Problem about the running time.

Question

Problem about the running time.

tjulyz opened this issue 7 years ago · comments

Hi!
Thanks for your kind sharing! There is a problem when I running your code for Cifar10 classification. That is, when I change the kernel size of the convolutional layers in each block to 1x1 (from 3x3 to 1x1), the running time is about 4.11s for each epoch (from 3.05s to 4.11s) on Titan X. However, 3x3 convolution always consumes much computional resources than 1x1 convolution. So I am confused.

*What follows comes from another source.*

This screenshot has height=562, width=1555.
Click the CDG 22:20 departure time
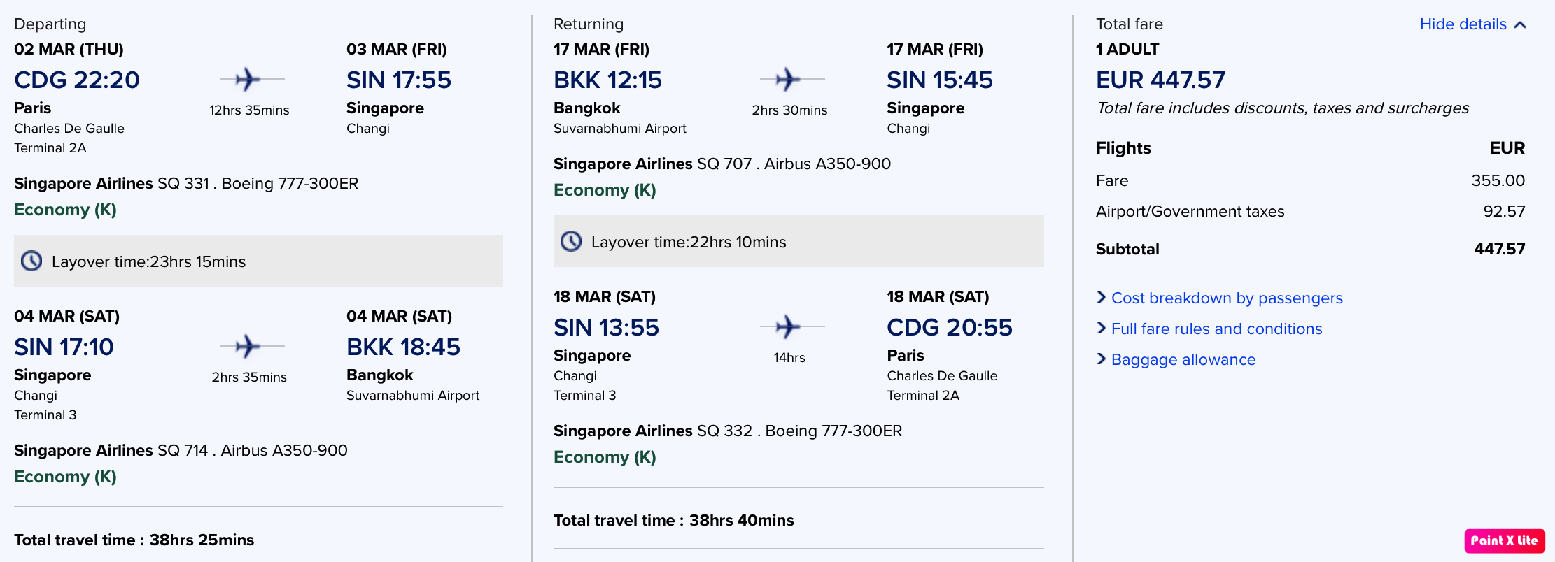[77, 80]
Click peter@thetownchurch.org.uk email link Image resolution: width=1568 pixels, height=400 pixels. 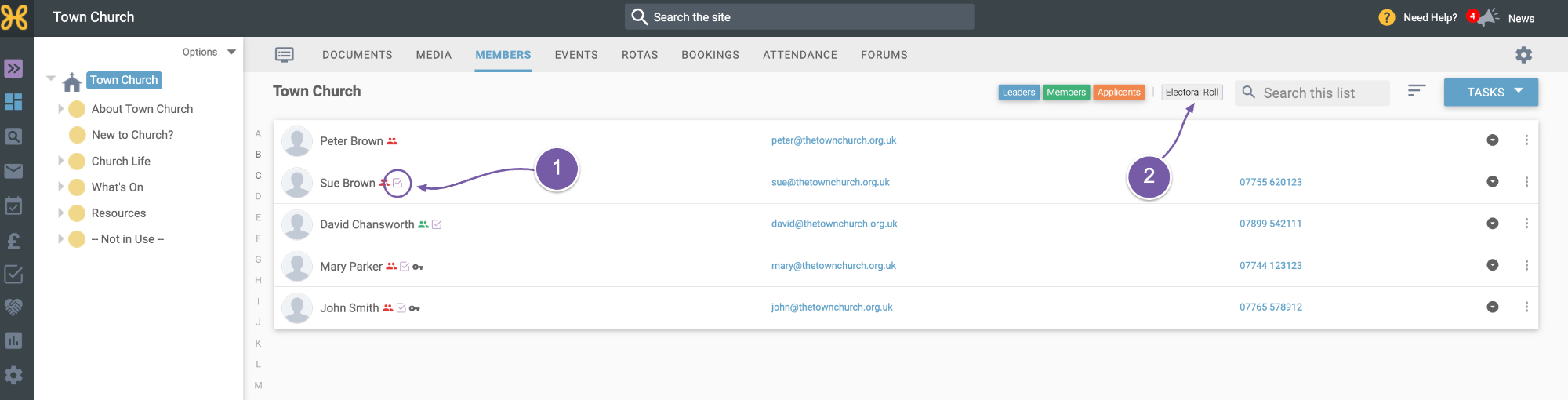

Can you help analyze whether there is a problem in your code or in the tensorflow optimization?
Thanks again!

Illarion · Answer 1 · Thu Jan 04 2018 17:03:38 GMT+0800 (China Standard Time)

Hi!
It's really strange behaviour. I've examined the code and I haven't find any mistakes. Of course it can highly depends on CUDA convolution and paralelization implementation by itself. You may print all existed shapes in the network with 3x3 kernels and 1x1 kernels, and after create dummy variables with tensorflow and with help of python timeit module just mesure execution time of the each component. Maybe this will point you in the right direction.

lyz · Answer 2 · Mon Jan 08 2018 15:47:50 GMT+0800 (China Standard Time)

Thanks for your advice. I will try it again.